**What needs to be done**:
Without altering a single word, repeat the records that follow.

Stored items
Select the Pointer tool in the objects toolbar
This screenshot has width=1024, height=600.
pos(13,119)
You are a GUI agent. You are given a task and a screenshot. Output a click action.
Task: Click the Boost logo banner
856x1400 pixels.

**Response area**:
Select the Pointer tool in the objects toolbar
This screenshot has width=1024, height=600.
pos(13,119)
You are a GUI agent. You are given a task and a screenshot. Output a click action.
Task: Click the Boost logo banner
856x1400 pixels.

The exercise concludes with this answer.